## Problème posé
D'après le passage fourni ci-dessous, combien de criminalistes la Criminal Lawyers' Association représente-t-elle, et dans quelle province ?

La Criminal Lawyers' Association est heureuse de venir témoigner devant le Comité permanent au sujet d'une étude qui est évidemment fondamentale.
Notre organisation représente 1 000 criminalistes de l'Ontario. Avec les avocats de la Couronne, nous sommes, à bien des points de vue, des travailleurs de première ligne dans le système de justice pénale. Nous ressentons donc au quotidien les effets des lois que vous formulez ici, à Ottawa.
Aujourd'hui, je suis venu avec Jonathan Rosenthal, un spécialiste reconnu de la défense dans les cas de conduite avec facultés affaiblies. M. Rosenthal a énormément d'expérience, et nous sommes prêts à vous faire part de nos réflexions sur toute question que vous voudrez bien nous poser.
Je vais d'abord faire très rapidement le tour de la question, puis je laisserai à M. Rosenthal le soin de traiter de la limite d'alcoolémie à 0,05.

Entrées de pointage de mots et d'éléments:
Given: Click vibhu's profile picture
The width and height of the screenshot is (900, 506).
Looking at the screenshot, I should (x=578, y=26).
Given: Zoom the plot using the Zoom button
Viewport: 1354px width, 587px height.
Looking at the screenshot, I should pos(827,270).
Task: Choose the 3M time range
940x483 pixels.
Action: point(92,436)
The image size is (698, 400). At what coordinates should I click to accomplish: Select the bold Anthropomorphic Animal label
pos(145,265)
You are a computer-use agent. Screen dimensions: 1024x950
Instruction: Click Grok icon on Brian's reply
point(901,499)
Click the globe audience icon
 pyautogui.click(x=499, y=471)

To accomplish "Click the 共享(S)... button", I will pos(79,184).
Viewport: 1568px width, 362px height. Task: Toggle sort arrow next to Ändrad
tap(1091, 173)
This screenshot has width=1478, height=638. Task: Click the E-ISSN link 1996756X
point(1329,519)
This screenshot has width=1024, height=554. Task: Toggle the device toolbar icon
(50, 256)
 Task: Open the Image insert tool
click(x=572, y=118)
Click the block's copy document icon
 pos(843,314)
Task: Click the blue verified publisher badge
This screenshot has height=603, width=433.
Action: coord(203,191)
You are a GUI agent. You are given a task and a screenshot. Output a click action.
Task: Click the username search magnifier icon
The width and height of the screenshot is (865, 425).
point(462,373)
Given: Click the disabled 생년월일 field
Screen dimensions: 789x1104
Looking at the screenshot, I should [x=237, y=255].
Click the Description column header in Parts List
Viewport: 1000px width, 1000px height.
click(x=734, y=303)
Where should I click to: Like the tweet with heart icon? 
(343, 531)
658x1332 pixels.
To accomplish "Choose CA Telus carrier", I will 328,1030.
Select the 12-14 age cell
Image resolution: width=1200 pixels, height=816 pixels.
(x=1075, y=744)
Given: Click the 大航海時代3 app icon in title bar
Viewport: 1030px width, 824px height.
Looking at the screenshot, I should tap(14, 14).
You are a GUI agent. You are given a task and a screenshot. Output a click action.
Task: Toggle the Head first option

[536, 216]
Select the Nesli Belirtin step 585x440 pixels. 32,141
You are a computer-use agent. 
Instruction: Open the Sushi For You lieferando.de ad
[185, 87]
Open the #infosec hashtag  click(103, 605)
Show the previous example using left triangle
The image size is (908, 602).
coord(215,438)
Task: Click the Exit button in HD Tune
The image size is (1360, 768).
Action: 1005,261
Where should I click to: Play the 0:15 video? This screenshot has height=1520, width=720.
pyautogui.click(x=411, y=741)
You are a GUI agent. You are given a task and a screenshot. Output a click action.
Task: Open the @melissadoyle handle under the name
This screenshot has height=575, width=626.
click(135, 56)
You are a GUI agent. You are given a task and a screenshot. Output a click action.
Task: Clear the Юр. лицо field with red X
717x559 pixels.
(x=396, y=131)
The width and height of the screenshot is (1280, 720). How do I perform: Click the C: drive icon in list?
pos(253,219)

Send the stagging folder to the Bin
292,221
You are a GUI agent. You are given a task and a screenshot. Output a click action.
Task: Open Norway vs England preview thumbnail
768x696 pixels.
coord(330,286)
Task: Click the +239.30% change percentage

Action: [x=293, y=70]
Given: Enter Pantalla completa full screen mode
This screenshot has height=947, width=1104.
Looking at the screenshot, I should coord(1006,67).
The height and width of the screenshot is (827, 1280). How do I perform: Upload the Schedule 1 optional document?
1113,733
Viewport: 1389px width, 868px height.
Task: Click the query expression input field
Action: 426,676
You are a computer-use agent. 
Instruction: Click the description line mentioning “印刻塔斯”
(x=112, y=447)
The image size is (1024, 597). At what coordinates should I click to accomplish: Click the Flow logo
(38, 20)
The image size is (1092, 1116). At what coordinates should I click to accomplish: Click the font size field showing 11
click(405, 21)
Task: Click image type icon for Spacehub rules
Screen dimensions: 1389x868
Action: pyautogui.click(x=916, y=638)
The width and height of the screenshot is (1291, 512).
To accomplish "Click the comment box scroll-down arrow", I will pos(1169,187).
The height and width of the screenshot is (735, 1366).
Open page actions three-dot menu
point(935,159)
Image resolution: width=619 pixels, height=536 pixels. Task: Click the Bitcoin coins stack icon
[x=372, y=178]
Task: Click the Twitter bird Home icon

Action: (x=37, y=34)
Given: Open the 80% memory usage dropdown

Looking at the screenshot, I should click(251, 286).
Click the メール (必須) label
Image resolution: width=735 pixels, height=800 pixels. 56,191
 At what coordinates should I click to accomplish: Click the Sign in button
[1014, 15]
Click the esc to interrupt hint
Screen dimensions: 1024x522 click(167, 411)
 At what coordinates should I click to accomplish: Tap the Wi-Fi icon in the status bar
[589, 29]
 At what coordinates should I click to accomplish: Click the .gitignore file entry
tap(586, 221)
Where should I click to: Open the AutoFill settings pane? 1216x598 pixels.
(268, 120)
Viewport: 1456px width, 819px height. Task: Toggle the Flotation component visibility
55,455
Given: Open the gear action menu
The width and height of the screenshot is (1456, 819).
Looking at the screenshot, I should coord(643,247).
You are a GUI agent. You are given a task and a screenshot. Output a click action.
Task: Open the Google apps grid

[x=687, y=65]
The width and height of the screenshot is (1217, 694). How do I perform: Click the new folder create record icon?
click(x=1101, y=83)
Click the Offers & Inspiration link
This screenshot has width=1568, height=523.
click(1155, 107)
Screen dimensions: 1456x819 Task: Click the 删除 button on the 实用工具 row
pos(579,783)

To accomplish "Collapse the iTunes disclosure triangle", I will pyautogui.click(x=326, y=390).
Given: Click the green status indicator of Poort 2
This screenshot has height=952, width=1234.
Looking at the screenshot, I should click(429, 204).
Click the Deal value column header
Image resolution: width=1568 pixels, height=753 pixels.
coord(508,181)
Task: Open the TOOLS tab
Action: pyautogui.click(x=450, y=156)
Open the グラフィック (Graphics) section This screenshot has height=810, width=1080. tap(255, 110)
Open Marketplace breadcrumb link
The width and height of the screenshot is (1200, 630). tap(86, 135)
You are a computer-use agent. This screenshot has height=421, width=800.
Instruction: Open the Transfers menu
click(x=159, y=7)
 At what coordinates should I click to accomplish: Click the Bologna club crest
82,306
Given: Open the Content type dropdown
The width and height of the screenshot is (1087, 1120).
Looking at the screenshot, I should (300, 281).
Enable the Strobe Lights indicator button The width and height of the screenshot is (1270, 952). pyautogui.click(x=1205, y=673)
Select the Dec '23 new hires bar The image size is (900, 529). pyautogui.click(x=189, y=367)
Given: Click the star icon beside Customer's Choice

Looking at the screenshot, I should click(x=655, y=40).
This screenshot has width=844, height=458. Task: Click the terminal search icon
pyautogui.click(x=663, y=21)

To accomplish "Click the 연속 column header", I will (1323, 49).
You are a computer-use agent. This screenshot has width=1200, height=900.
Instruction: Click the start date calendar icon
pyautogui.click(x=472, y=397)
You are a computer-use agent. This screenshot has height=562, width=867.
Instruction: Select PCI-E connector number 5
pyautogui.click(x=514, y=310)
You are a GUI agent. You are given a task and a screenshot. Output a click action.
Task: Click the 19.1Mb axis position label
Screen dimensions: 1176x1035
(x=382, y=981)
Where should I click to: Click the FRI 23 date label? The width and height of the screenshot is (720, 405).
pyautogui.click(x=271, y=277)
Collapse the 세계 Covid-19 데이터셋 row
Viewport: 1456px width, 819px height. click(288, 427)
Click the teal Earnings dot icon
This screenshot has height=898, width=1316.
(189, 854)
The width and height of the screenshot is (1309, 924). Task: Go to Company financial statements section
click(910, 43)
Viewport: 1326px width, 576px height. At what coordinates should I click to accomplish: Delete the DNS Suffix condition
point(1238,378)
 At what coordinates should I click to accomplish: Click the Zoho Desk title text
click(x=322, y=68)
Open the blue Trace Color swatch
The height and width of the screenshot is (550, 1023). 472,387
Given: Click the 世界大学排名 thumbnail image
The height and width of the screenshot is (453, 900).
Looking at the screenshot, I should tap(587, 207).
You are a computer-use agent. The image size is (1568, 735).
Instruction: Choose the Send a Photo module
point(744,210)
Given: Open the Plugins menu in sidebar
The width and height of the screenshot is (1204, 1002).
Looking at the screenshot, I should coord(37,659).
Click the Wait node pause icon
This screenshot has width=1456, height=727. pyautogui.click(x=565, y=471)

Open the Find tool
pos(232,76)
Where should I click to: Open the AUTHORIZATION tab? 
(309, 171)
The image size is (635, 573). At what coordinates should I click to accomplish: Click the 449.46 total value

## Réponse complète
Elle représente 1 000 criminalistes de l'Ontario.